Doch hie und da gab es in jeder Ausgabe etwas Ungewohntes zu entdecken, wurde gepunktet im Adelsmilieu, wo gepunktet werden musste, konnte begeistert werden, wenn plumpe Schwachsinnige wie Oliver Pocher Leibovitz-Fotos imitierten oder wenn in der selben Ausgabe, in dem der Papst zur Stil-Ikone er- und verklärt worden ist ein Artikel über moderne Madonnenverehrung erschien. Ja, es standen oftmals gehaltvolle Reportagen über das Elend im heutigen Serbien neben Modestrecken von Fußballballerinas.

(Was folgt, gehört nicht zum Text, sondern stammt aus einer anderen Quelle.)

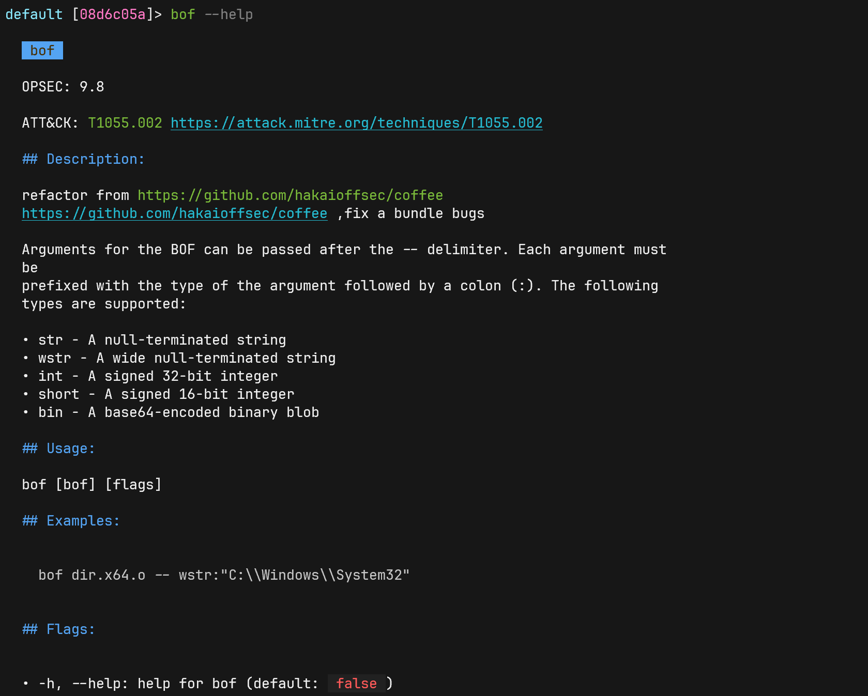Click the dir.x64.o example command line

click(224, 575)
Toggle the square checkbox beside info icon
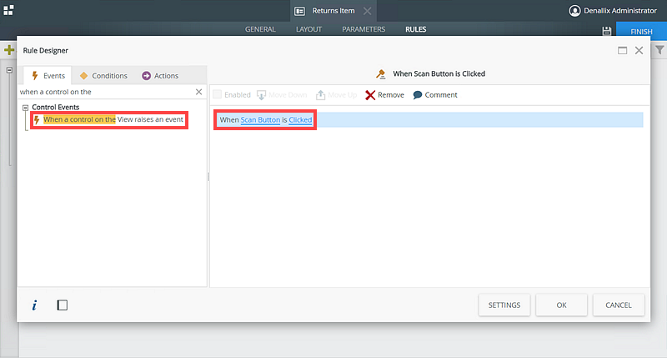This screenshot has width=667, height=358. pos(62,305)
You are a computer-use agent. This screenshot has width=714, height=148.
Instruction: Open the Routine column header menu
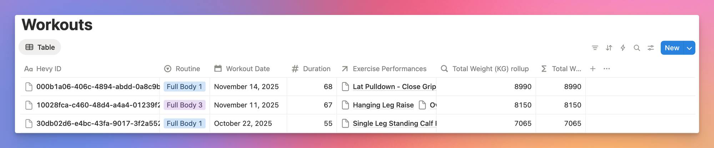coord(182,69)
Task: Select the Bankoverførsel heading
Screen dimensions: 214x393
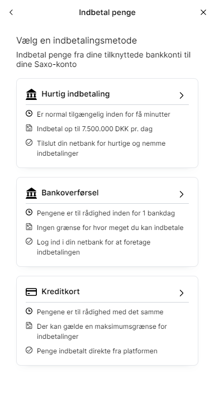Action: 70,193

Doch dann ließ sich der Bruch nicht mehr vermeiden - oder zumindest nicht mehr kaschieren. Wo zu Jahresbeginn noch pfundige Artikel im Kultur-Teil die zumeist bräsigen Artikel im Agenda-Teil wett machten, grassiert in jenen Ressorts nun Ideenlosigkeit. Das Stil Ressort wurde in ungehörigem Maße aufgeplustert und bietet nichts, was nicht woanders - weil nicht dem Zwang der Aktualität ausgeliefert - besser stünde. Kolumnen wurden eingedampft (außer dem vorzüglichen "Jahrmarkt der Eitelkeit") und andere Belanglosigkeiten wie Kurzfilmkritiken hinzugefügt. Der Leute-Bereich bleibt stets der gleiche, mal mit besseren, mal mit schlechteren Artikeln bepflanzt. Die Einleitung ins Heft ist nach anfänglichen Ungenauigkeiten verschlimmbessert worden, das Layout wurde klarer gemacht, aber dafür umso scheußlicher gestaltet. Skandale wurden provoziert (das inzwischen legendäre Neo-Nazi-Interview mit Michel Friedmann und Horst Mahler) und lesergewinnende Extras inflationär dem Heft beigeklebt (Sommerhits, Ein Herz und eine Krone auf DVD). Vanity Fair hat sich zum Schlechten entwickelt und ist nicht die Alternative geworden, die sie hätte sein können. Brillante Artikel wie jene um den großen Botho Strauss verschwinden hinter den kreischenden Themen des Boulevards. So ist Vanity Fair nur eine bessere Bunte und ein (viel) schlechterer Stern.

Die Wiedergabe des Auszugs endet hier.